Not all debt is bad, but holding any debt requires you to stay on top of your finances to ensure you aren’t getting behind on payments. It’s also no secret that the real killer when it comes to debt is the interest that you end up paying on top of your principal. It’s here that you can work to save money by consolidating all your debt together or figuring out how to reduce your interest rates.
Debt consolidation will be most effective with high-interest debt like credit cards, but this strategy can work for personal loans, car loans, or student loans as well. For instance, let’s say you owe $6,000 in credit card debt at an 18% interest rate. If you’re able to secure a personal loan from your bank at a 10% interest rate, you can use this money to pay off your credit debt in total, then start paying back the personal loan. You can also see about consolidating what you owe on a student loan by contacting your servicer to see what programs are available.
Cook at Home
It’s shocking to most people how much they can save by simply going out to eat less often and cooking at home instead. Going to a restaurant to eat or ordering food for delivery can mean spending nearly five times as much as you would have by staying at home. Even cutting back one or two outings a week can save you up to $1,000 a year. Plus, if you make sure you always have the ingredients you need in your fridge, it will be easier to resist the impulse purchase of going to a restaurant or ordering from Uber Eats, GrubHub, or DoorDash.

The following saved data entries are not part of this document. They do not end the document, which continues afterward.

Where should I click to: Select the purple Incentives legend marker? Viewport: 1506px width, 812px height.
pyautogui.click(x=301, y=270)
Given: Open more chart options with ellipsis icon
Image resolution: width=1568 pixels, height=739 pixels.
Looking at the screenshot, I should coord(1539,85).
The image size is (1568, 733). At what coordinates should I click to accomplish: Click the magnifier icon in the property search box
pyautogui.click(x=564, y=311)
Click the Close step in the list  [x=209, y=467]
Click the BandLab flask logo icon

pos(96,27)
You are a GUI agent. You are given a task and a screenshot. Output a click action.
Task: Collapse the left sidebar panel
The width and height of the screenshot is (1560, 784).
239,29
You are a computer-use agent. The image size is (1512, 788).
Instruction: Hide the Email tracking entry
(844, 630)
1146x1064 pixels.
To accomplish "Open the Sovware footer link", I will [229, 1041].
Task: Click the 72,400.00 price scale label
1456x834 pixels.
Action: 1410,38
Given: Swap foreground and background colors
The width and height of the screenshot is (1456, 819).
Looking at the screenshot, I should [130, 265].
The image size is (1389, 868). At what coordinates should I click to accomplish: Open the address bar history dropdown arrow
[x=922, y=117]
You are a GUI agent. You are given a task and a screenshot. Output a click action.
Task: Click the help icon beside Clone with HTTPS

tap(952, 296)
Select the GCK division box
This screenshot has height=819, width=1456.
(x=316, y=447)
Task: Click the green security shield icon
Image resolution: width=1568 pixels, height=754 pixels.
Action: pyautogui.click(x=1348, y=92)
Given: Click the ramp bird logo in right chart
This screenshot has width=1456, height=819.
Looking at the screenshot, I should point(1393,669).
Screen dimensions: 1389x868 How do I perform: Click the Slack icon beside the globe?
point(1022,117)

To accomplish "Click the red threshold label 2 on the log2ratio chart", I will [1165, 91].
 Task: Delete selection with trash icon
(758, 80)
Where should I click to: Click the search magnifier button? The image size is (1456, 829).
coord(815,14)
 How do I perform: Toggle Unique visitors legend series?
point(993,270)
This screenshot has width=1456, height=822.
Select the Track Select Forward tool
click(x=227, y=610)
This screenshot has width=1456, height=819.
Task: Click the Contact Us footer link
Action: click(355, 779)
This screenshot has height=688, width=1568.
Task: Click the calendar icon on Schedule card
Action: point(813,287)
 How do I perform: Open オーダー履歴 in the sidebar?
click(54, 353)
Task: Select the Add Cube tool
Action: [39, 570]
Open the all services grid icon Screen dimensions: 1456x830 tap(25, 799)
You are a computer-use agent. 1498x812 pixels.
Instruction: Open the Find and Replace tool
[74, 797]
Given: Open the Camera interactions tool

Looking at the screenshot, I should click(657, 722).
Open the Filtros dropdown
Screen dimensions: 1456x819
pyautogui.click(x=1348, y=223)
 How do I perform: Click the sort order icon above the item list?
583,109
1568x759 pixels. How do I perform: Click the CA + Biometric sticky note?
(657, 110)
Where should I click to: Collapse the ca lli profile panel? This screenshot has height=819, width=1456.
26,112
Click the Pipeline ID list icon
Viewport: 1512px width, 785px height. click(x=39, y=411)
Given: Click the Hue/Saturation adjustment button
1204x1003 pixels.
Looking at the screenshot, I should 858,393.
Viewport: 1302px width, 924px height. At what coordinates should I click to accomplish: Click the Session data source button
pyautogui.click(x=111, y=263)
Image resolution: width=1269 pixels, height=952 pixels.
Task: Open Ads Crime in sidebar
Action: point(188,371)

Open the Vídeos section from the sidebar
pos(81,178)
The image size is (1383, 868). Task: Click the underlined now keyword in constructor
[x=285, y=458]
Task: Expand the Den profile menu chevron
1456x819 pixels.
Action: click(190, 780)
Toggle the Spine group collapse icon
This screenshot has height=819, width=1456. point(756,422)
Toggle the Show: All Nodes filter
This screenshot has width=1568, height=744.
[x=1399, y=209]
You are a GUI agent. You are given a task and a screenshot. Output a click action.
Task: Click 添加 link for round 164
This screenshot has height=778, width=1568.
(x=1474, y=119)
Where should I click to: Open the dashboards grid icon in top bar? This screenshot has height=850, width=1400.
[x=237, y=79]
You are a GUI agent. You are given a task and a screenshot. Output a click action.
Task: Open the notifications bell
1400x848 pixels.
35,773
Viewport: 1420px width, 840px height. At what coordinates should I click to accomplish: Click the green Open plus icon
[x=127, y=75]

While using these services can be convenient, you’ll always end up spending money that you don’t have to. These food delivery services add an average of 15% to the cost of your food and this doesn’t include a tip for your driver.
No Spend Challenge
Trying a No Spend Challenge can help you save money. Whether you do it for a month or just a week, a No Spend Challenge can help prevent unnecessary purchases. During a No Spend Challenge, you can keep spending money – but only on essential items. You can save money by not purchasing frivolous items like candy, Starbucks, concert tickets, and anything else you don’t need.
DIYers have known for years how much they save by getting crafty and improving their handyman skills by taking on house projects. By doing a simple search on YouTube, you can find instructional videos on nearly everything from installing a garbage disposal, hemming a skirt, or refinishing your kitchen cabinets. You’ll be surprised what you’re able to do with just a few basic tools and a little bit of time.
Invest in Reusables
Finally, start investing in reusable products that will serve you much longer than cheaper, disposable products. Yes, these will cost more upfront, but you’ll save much more than your initial investment over the life of the product. Things like stainless steel water bottles, high quality glass Tupperware, reusable coffee filters or pods, or a Britta water filter will mean you’re spending less on unnecessary purchases that will only last for one or two uses.
How To Spend Less Money
No matter if you’re in a high, middle, or low-income household, you’re probably interested in saving money whether it’s to improve your money management skills, save up for your emergency fund, or to splurge on a family vacation to Hawaii.
No matter your investment strategy, these tools can help you free up some extra money or ensure you have enough in your savings account for an unexpected expense. By making your personal finance choices a priority and being mindful of your discretionary expenses, you’ll be able to meet all your money-saving goals.